### DIRECTIONS FOR THIS TASK
Pull each line containing "next" out of the listing below.

### GIVEN RECORDS
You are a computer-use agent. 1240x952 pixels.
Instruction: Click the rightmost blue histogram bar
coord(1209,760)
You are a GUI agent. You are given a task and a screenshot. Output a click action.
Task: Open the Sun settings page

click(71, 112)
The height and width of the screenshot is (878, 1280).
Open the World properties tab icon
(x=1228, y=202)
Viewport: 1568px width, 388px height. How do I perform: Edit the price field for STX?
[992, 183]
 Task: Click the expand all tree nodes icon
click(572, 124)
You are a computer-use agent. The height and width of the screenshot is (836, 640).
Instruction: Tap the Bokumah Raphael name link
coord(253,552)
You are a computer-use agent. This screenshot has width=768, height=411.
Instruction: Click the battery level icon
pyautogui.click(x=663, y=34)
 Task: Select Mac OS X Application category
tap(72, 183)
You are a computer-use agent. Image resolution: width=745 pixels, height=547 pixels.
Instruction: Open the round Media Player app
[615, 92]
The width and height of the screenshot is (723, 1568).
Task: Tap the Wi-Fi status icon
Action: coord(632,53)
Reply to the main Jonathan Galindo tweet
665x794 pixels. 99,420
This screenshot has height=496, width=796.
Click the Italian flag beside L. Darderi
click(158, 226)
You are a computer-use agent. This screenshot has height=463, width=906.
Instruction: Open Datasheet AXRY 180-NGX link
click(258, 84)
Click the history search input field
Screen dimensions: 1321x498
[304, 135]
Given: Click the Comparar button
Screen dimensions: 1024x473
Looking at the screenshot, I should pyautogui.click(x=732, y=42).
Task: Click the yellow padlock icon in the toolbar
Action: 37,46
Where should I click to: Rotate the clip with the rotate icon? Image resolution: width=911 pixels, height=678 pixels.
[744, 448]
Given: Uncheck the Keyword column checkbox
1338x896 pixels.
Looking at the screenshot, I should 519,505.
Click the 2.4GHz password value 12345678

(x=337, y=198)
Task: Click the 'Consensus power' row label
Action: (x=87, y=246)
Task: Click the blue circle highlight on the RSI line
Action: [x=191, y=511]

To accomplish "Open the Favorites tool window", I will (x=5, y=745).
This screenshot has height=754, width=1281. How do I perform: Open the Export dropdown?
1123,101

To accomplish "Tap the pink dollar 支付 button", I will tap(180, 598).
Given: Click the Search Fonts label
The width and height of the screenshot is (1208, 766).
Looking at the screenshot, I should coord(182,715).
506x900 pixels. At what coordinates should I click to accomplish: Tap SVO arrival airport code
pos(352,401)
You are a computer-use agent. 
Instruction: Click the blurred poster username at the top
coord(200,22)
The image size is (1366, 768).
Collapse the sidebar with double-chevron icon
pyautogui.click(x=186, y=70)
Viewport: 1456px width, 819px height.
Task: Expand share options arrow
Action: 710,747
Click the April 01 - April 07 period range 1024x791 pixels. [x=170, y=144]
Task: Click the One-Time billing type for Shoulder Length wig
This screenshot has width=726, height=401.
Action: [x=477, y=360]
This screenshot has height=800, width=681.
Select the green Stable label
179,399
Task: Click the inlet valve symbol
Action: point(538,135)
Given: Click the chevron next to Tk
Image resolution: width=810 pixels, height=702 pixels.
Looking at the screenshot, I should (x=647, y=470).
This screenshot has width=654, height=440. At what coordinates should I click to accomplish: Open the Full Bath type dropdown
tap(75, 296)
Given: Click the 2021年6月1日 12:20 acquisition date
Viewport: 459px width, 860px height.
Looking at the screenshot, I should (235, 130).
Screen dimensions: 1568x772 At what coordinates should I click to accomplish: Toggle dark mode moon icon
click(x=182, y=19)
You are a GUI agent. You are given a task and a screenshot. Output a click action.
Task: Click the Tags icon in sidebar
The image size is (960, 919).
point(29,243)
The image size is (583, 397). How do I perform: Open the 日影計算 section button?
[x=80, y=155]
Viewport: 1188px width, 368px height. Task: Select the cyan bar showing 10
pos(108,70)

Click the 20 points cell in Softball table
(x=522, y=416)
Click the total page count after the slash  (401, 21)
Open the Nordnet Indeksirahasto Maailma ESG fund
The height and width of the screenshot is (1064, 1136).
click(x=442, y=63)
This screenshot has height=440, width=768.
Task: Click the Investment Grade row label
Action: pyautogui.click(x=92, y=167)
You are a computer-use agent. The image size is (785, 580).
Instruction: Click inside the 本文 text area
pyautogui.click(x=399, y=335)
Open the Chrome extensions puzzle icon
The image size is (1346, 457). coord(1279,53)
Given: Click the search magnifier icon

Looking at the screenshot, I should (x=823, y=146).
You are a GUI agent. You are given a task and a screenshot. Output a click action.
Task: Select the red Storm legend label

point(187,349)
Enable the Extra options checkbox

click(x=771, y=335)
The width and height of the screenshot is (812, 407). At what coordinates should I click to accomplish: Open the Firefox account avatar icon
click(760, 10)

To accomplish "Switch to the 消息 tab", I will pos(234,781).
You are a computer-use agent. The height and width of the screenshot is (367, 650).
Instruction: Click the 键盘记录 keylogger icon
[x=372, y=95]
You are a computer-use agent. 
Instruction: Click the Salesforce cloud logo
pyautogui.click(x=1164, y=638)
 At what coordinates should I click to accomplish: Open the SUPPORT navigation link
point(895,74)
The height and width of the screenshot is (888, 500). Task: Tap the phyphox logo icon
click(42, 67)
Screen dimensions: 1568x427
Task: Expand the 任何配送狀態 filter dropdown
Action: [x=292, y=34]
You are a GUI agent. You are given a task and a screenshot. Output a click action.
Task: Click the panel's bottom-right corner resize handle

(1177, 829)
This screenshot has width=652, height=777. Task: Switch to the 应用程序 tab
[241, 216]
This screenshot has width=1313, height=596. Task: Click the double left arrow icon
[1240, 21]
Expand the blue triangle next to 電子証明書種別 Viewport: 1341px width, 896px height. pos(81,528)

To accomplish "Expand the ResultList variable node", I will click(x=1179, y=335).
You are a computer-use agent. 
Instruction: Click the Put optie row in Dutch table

### PROBLEM SOLUTION
Given: Click the chevron next to Tk
Expand the blue triangle next to 電子証明書種別 Viewport: 1341px width, 896px height. pos(81,528)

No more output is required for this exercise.